Read the chosen file and present a summary:
```
RESUMING CONTEXT
════════════════════════════════════════
Title: {title}
Branch: {branch from frontmatter}
Saved: {timestamp, human-readable}
Duration: Last session was {formatted duration} (if available)
Status: {status}
════════════════════════════════════════
### Summary
{summary from saved file}
### Remaining Work
{remaining work items}
### Notes
{notes}
```
If the current branch differs from the saved context's branch, note this:
"This context was saved on branch `{branch}`. You are currently on
`{current branch}`. You may want to switch branches before continuing."

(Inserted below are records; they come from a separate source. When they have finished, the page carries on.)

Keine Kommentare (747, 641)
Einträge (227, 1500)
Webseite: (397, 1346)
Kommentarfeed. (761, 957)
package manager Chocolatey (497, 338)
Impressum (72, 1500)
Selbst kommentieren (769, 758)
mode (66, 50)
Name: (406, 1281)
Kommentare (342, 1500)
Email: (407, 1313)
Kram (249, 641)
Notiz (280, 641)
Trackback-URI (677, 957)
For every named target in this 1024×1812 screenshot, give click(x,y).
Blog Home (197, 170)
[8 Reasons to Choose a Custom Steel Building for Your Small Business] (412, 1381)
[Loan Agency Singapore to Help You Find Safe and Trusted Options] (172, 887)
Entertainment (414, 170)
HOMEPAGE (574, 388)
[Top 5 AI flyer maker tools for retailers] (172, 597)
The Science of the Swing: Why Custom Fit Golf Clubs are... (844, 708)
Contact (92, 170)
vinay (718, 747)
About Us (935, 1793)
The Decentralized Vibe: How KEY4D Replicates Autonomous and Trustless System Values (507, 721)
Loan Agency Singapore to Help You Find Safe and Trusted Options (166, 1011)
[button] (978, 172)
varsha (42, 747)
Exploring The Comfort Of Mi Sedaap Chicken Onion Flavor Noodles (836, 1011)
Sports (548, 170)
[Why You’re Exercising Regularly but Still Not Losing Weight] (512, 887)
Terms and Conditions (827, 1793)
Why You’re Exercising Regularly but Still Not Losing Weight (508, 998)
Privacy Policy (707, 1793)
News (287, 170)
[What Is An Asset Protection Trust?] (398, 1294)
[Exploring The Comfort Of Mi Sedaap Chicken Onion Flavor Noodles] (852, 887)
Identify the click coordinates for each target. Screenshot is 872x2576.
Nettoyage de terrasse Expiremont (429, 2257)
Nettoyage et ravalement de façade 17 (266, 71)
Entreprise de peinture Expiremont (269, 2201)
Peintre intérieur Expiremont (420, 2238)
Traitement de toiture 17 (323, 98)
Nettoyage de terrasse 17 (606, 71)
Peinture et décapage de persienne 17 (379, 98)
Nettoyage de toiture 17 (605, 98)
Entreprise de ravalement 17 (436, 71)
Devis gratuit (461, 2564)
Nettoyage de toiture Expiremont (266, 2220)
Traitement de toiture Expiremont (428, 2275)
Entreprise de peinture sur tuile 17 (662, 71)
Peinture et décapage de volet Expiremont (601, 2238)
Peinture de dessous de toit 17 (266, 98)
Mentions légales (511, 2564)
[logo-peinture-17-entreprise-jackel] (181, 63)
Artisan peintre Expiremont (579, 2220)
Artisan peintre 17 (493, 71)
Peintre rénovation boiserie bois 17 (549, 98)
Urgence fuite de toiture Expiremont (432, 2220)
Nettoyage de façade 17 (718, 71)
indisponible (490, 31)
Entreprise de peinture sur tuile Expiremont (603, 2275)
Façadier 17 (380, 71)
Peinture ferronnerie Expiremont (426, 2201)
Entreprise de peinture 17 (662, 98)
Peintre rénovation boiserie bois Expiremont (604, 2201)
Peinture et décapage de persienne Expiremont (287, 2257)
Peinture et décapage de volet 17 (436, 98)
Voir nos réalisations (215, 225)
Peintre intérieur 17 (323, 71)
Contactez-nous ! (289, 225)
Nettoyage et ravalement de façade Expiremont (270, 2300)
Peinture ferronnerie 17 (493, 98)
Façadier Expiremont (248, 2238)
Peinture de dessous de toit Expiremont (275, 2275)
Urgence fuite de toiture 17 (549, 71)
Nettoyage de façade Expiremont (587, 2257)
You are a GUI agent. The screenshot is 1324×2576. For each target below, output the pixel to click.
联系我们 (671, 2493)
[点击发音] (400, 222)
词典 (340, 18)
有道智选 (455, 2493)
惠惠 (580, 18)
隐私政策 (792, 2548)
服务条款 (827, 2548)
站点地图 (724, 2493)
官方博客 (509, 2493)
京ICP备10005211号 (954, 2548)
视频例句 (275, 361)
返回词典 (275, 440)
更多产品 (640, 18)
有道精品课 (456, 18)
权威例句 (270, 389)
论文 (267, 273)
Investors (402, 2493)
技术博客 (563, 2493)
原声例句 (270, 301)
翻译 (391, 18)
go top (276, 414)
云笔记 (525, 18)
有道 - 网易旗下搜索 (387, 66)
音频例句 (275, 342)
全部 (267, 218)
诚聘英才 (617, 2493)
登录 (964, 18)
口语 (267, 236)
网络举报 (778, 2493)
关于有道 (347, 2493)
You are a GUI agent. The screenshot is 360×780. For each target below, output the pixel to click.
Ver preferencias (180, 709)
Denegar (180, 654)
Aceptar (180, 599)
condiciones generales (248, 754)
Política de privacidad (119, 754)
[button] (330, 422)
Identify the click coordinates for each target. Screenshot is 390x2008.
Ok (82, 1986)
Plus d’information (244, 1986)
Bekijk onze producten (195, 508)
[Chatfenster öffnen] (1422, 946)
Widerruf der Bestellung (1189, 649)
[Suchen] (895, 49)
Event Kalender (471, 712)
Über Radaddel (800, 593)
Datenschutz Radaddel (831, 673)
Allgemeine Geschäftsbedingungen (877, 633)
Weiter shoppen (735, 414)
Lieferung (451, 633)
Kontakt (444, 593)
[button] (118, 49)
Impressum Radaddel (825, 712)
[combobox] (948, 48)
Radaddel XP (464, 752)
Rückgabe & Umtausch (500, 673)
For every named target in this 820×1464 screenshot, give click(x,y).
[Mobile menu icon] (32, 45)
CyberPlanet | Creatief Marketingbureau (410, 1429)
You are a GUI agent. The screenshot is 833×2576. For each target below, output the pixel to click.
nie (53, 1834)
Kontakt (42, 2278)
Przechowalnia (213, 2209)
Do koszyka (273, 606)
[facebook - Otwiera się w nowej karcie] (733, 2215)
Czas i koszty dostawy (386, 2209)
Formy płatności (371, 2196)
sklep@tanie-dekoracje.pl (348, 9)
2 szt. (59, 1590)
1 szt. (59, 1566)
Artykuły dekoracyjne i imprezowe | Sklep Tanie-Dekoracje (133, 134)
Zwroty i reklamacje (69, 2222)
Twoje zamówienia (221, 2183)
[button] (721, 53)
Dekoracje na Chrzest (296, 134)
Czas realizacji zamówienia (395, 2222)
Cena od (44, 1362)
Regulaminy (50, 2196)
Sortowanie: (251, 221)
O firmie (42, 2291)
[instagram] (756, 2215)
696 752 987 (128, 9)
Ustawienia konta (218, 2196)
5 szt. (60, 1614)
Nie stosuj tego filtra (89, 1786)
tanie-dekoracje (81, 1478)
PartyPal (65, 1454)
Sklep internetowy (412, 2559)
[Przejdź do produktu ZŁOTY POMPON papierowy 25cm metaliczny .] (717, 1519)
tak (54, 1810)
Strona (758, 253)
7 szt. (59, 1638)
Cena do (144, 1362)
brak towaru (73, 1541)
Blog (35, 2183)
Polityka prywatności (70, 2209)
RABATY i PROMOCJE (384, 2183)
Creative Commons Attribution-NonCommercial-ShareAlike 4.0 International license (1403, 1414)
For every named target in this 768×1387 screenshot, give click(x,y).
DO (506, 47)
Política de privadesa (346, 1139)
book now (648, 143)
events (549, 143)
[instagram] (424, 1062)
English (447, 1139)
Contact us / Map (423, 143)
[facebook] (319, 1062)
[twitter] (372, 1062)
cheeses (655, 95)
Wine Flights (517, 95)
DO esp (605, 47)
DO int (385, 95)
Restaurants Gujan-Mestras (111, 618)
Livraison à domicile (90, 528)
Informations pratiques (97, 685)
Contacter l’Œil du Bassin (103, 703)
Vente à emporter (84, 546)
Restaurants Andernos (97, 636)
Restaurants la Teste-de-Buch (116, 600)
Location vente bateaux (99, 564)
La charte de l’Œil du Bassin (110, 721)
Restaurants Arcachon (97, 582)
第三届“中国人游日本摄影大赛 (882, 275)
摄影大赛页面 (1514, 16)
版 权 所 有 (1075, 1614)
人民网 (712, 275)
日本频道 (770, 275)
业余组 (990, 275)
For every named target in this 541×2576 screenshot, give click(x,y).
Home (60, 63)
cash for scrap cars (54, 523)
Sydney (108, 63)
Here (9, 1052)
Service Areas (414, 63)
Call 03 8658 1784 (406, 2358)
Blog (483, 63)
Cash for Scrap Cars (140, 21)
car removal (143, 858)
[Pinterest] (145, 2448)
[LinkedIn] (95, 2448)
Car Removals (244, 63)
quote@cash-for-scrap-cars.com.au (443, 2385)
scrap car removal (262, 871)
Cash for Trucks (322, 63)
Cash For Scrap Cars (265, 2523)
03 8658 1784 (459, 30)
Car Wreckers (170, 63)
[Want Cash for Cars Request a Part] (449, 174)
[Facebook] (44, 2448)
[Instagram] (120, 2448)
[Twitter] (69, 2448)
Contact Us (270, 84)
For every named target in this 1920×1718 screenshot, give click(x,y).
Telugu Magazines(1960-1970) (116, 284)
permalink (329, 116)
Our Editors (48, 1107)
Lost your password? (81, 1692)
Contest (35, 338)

### Step 3: Offer next steps
After presenting, ask via AskUserQuestion:
- A) Continue working on the remaining items
- B) Show the full saved file
- C) Just needed the context, thanks
If A, summarize the first remaining work item and suggest starting there.
---
## If no saved contexts exist
If Step 1 printed `NO_CHECKPOINTS`, tell the user:
"No saved contexts yet. Run `/context-save` first to save your current working
state, then `/context-restore` will find it."
---
## Important Rules
- **Never modify code.** This skill only reads saved files and presents them.
- **Always search across all branches by default.** Cross-branch resume is the
whole point. Only filter by branch if the user explicitly asks via a
title-fragment match that happens to be branch-specific.
- **"Most recent" means the filename `YYYYMMDD-HHMMSS` prefix**, not
`ls -1t` (filesystem mtime). Filenames are stable across file-system
operations; mtime is not.
- **This is a gstack skill, not a Claude Code built-in.** When the user types
`/context-restore`, invoke this skill via the Skill tool.